Should I focus on learning to read music in standard notation for guitar?

Learning to read music will open many doors in learning guitar, but it is not required to play the instrument and become an effective player. Learning to read standard notation will make you better able to communicate the language of music, and help your ability to learn pieces faster, but like anything in music, it takes time and consistent practice to get efficient at it. It can be difficult in the beginning if you’ve never read standard notation before, which is why I don’t push my students to learn to read music in the beginning stages. There are plenty of guitar techniques to master that don’t necessarily require reading music, but I do instruct students to learn to read rhythms, tablature, and the note names on the fretboard.
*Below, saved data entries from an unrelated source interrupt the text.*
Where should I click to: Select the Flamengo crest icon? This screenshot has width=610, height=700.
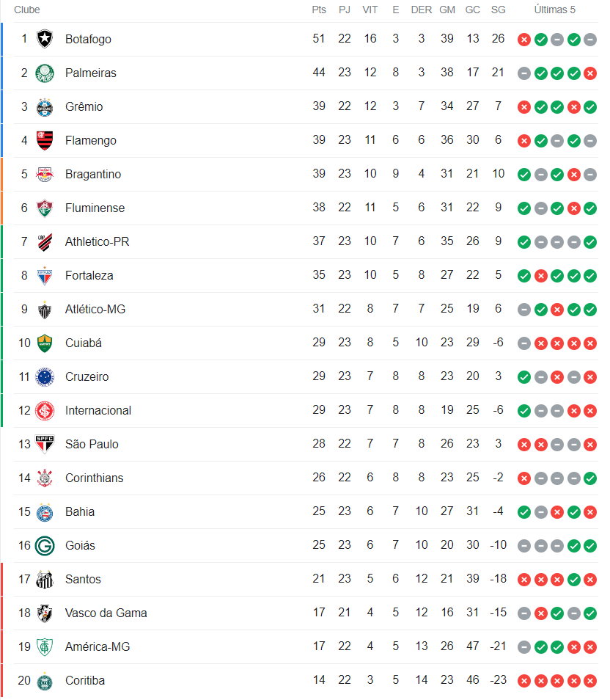coord(45,140)
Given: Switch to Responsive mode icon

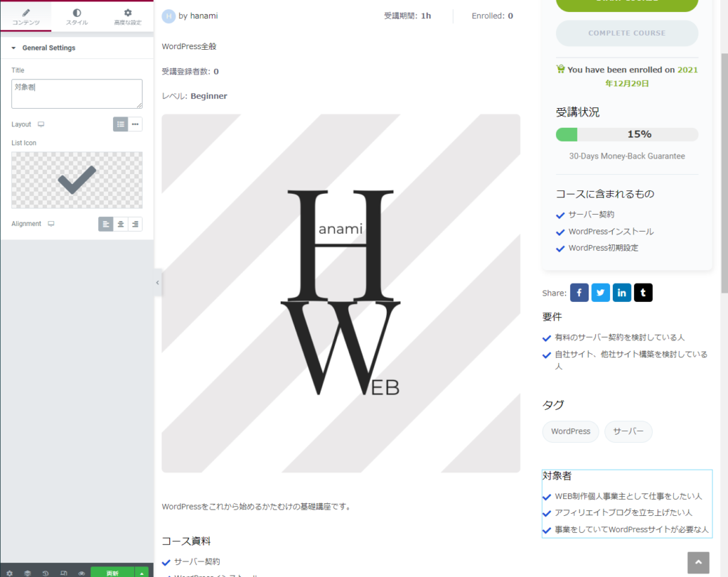Looking at the screenshot, I should click(x=64, y=573).
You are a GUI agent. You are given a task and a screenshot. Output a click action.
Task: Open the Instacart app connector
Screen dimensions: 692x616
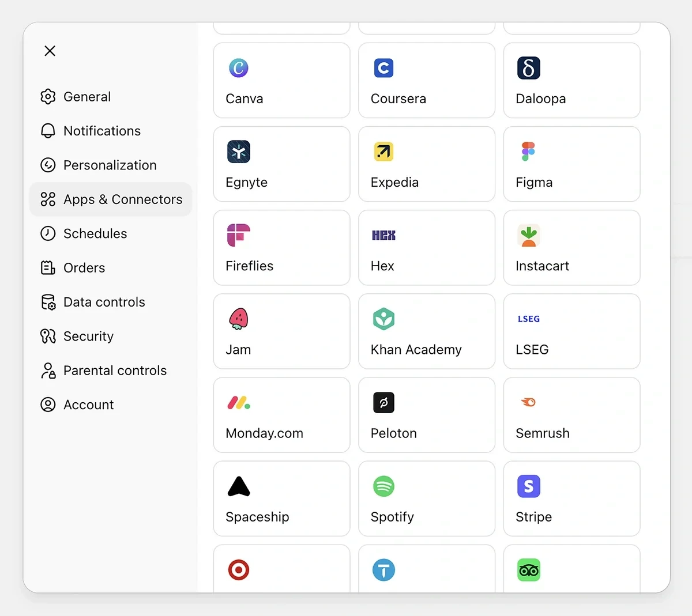[x=571, y=248]
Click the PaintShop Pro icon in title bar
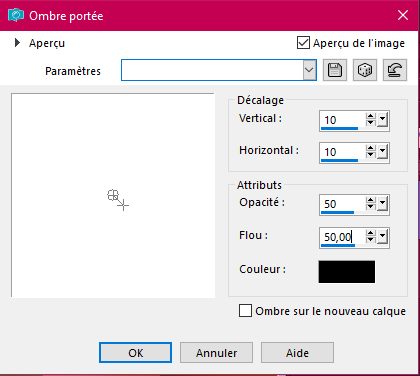420x376 pixels. click(x=16, y=15)
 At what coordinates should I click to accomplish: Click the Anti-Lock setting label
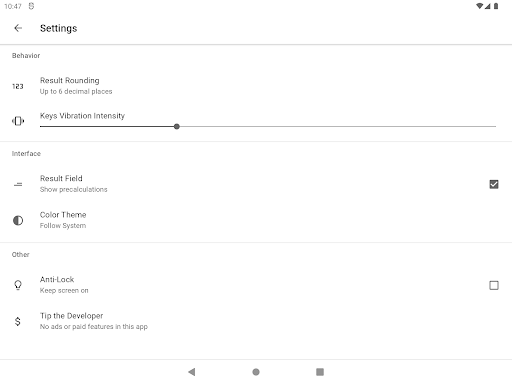click(x=57, y=279)
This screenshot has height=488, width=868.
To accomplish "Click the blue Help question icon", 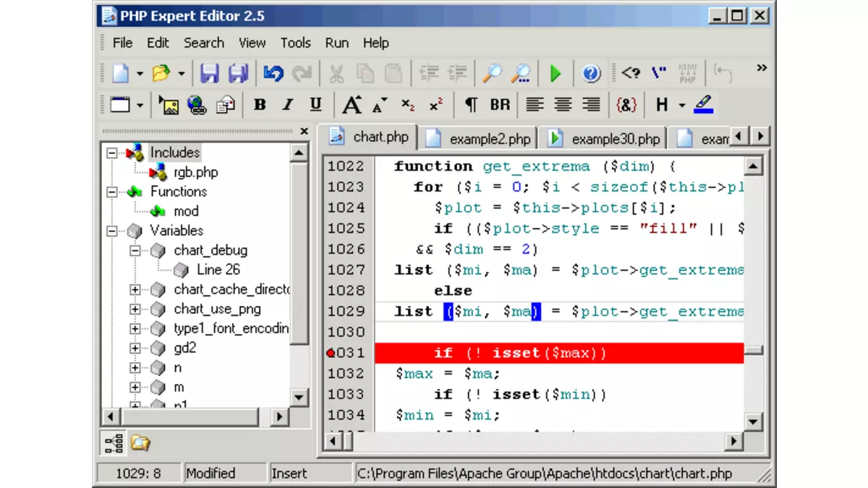I will coord(591,73).
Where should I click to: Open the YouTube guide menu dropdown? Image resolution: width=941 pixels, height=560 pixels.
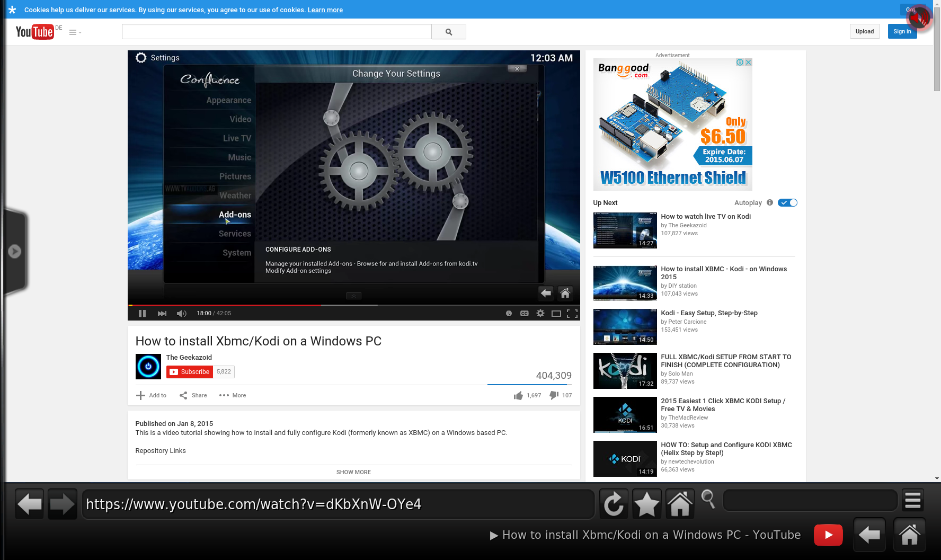[75, 32]
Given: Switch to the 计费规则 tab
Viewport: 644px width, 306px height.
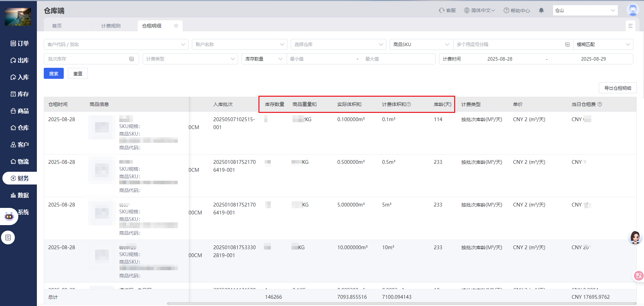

It is true that many great guitar players are not great readers of standard musical notation, or do not read music at all.  This is in part due to the fact that modern guitar player has a few other tools other than standard notation at his or her disposal to communicate how to play a piece of music: By ear (audio), by sight (video), and tablature.

Here are the pros and cons of each:

  1. By ear (audio)
    • Pro: develop your listening and ear training abilities
    • Con: It can be tough for beginners and intermediate players without any ear training or music theory background
  2. By sight (video and audio)
    • Pro: a little easier than learning from only the audio, you are able to see exactly where to play the notes and chords.
    • Con: Still tough for beginners and can be frustrating.
  3. Tablature:
    • Pro: Know exactly where on the fretboard to play the notes
    • Con: Often tablature does not convey the rhythm, so you often have to figure that out by ear.

As I mentioned above, tablature is more specific in that it tells you exactly which frets to play the notes or chords. When something is written in standard notation for guitar, unless it conveys which position to play, you have a few options of where to play the notes on the neck. Tablature takes out the guess-work and in general it is easier for most people to read.

I highly encourage my students to explore all the ways to learn music on the guitar: sight, sound, tablature, and standard notation. Doing so will make you a well-rounded, effective guitar player and musician!